Nel giorno in cui l’Italia festeggia i 70 anni di liberazione dal Nazifascismo, si rifletta sulla necessità di “resistere” oggi soprattutto all’indifferenza, alla luce dei continui episodi di violenza
Agensir – Il 25 aprile, per l’Italia, è il giorno in cui celebriamo i 70 anni della Resistenza. Quella con la “R” maiuscola, quella dei partigiani che hanno liberato il Paese dall’occupazione nazista, restituendogli attraverso storie di coraggio il profumo fragrante della libertà.
Dopo l’ultima, ennesima tragedia del Mediterraneo, con il suo carico di morti senza precedenti – molti dei quali ancora senza nome – la resistenza con la “r” minuscola sembra una parola impossibile da pronunciare. Non si può resistere a tanta brutalità dell’umano, a tanta spietatezza nei confronti di persone che hanno l’unica colpa di aver scelto tra una morte certa e una morte probabile. Dopo le minacce dell’Isis, diventa arduo immaginare una “resistenza” a chi fa della jihad un passaporto per seminare odio, violenza e distruzione proprio in nome della religione in cui si professa di credere. Dopo gli attentati in Francia, ipotizzare una “resistenza” dell’Islam moderato al terrorismo fondamentalista appare una scommessa azzardata. Dopo la sordità dell’Europa, si fa fatica a pensare ad una “resistenza” della società occidentale, che vede messo in questione il suo ordine e il totem della sicurezza, dall’avanzata sempre più massiccia delle carrette del mare. E poi c’è la “resistenza” alla crisi, la lunga crisi economica e finanziaria che attanaglia le nostre fino a ieri opulente nazioni, annoverando tra le fila della povertà famiglie solo pochi anni fa considerate di ceto medio.

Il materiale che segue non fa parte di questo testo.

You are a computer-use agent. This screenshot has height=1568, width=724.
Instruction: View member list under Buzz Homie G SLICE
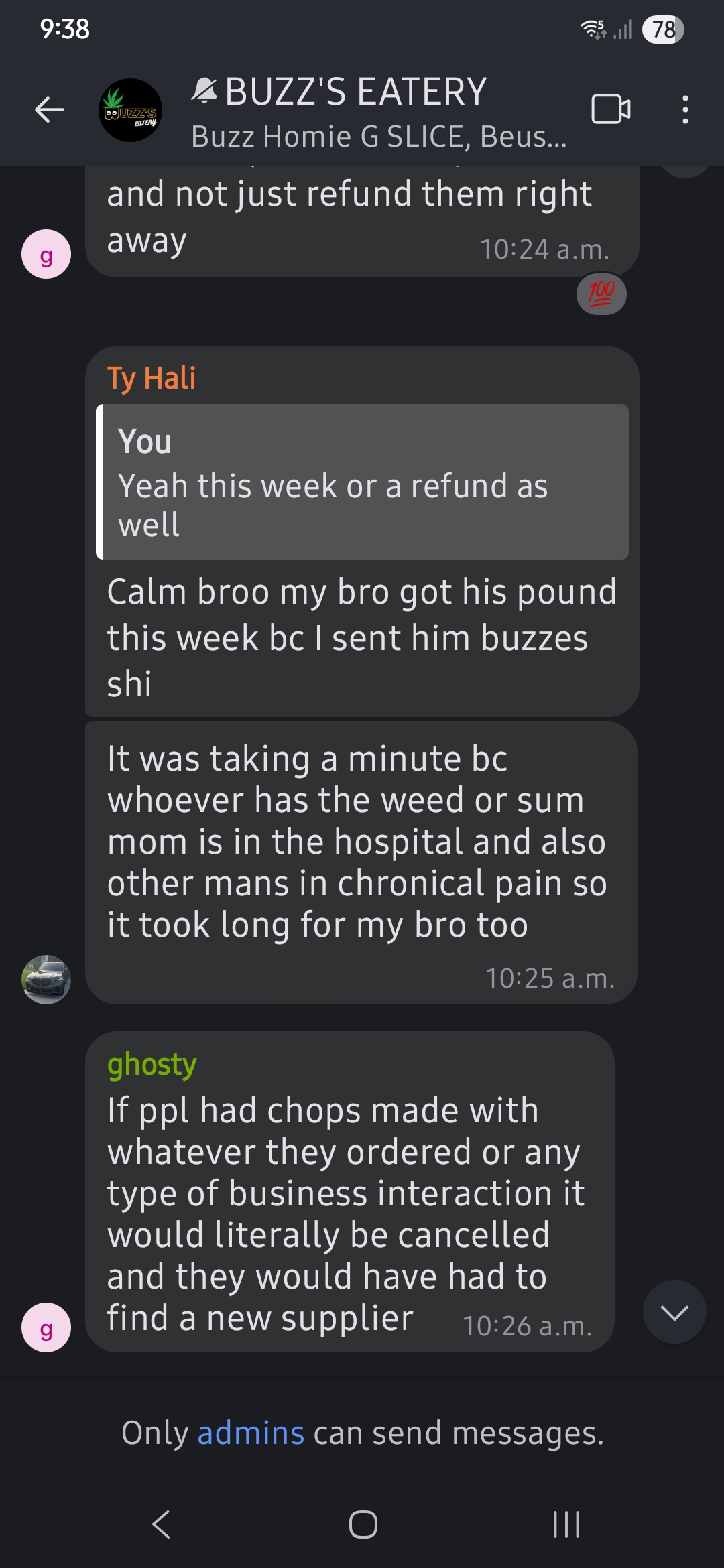pyautogui.click(x=379, y=137)
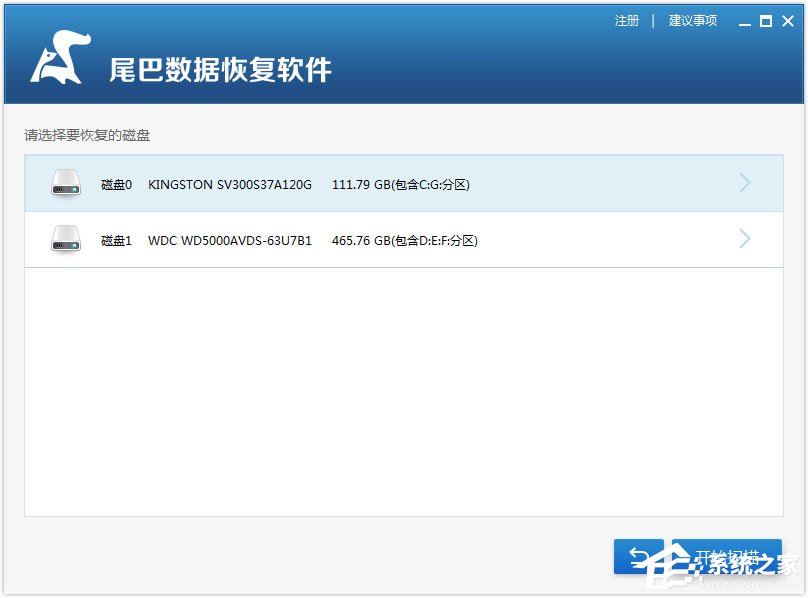Viewport: 808px width, 598px height.
Task: Select the WDC WD5000AVDS-63U7B1 disk name
Action: (x=230, y=241)
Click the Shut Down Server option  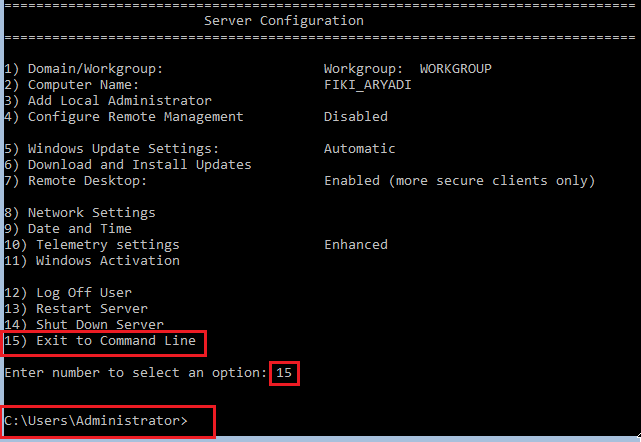pyautogui.click(x=84, y=325)
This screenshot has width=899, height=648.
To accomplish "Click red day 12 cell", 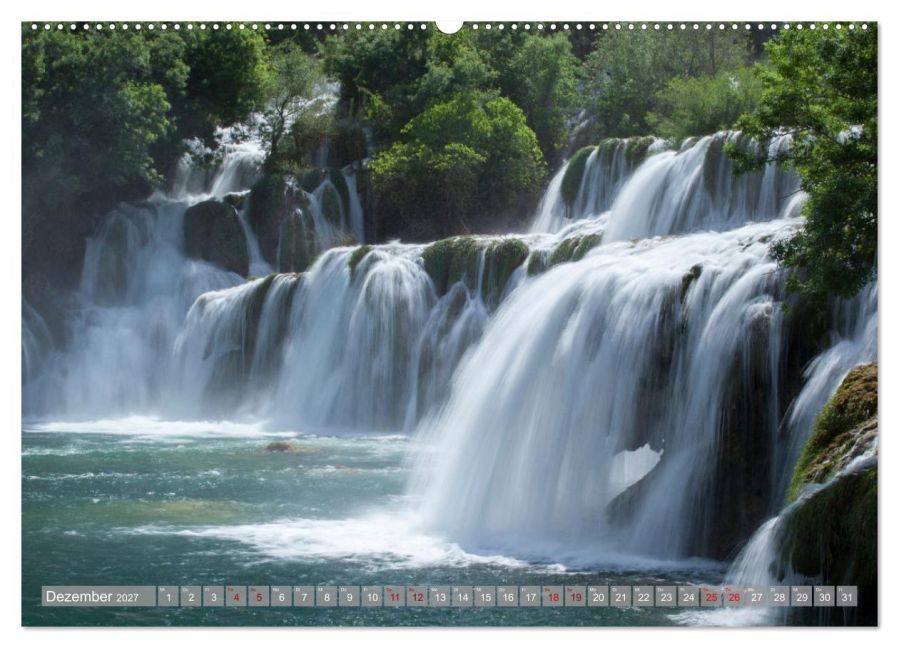I will (417, 596).
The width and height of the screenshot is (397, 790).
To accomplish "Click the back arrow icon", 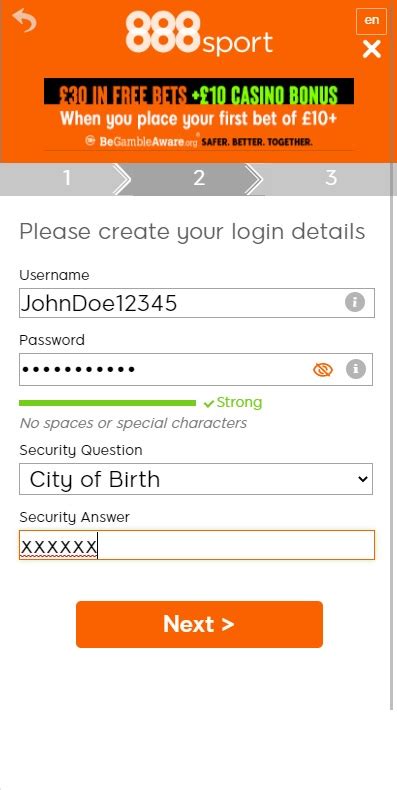I will (24, 21).
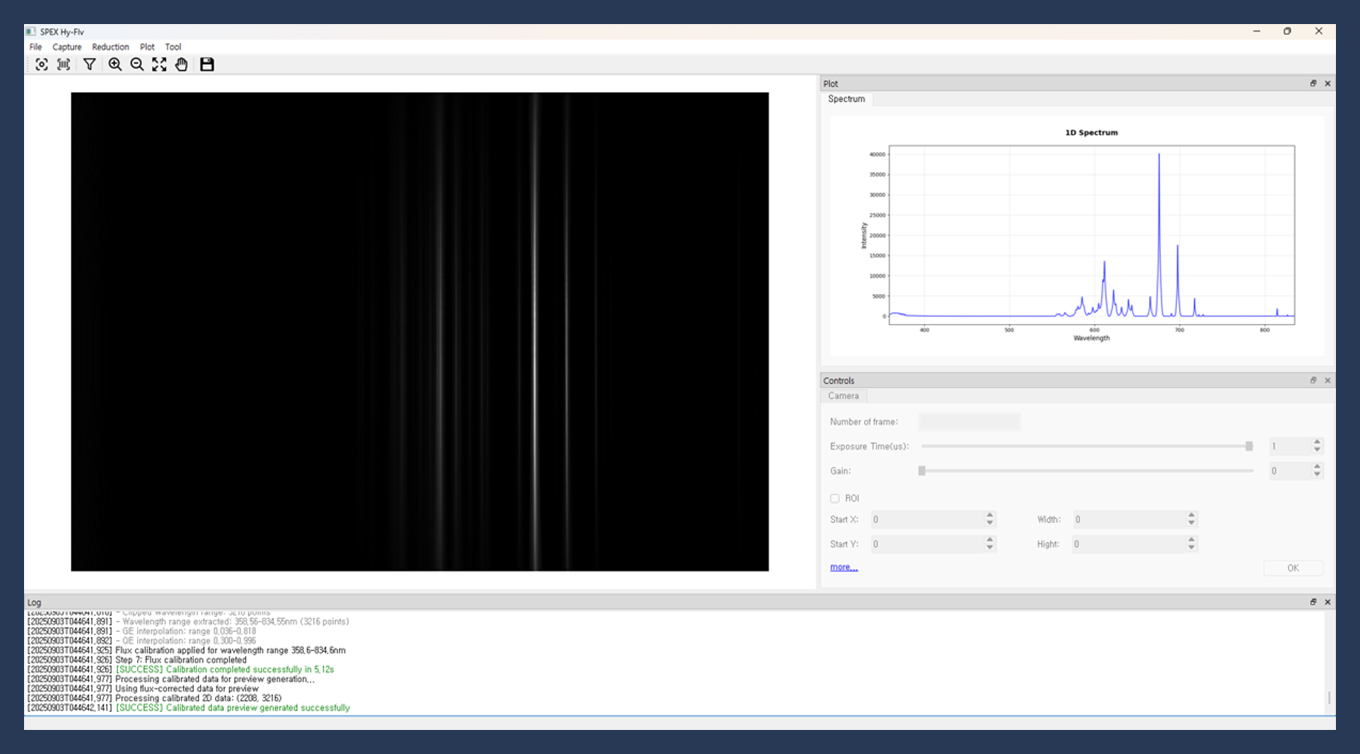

Eppure, resistere si deve. Così come è un dovere trasmettere ai giovani la memoria di quello che 70 anni fa i loro nonni e bisnonni hanno fatto per impedire la barbarie e firmare ai loro nipoti un’assicurazione sulla vita, è un dovere anche cercare tutte le vie possibili perché il dialogo prevalga sull’uso della forza, la ragione sulla barbarie, la speranza su una sentenza di condanna a morte. Tra le molte storie di partigiani che in questi giorni tornano ad essere narrate, c’è quella di Mario e Lucia, 97 anni lui e 90 lei: quando i carri armati tedeschi arrivavano a Roma, loro si tenevano per mano. Lei era la partigiana più odiata da Kappler, lui era in un letto di ospedale in Piemonte, quando si marciava per la Liberazione. Il prossimo 16 agosto festeggeranno 70 anni di matrimonio, infatti si sono sposati subito dopo la Liberazione. Resistere si può, e si deve, anche nei periodi più tragici e bui. “Cos’è oggi la libertà?”. Lucia risponde, sicura: “Bisogna essere onesti e non si può vivere nel contrario delle cose”. Anche questa, direbbe Papa Francesco, è resistenza alla “globalizzazione dell’indifferenza”.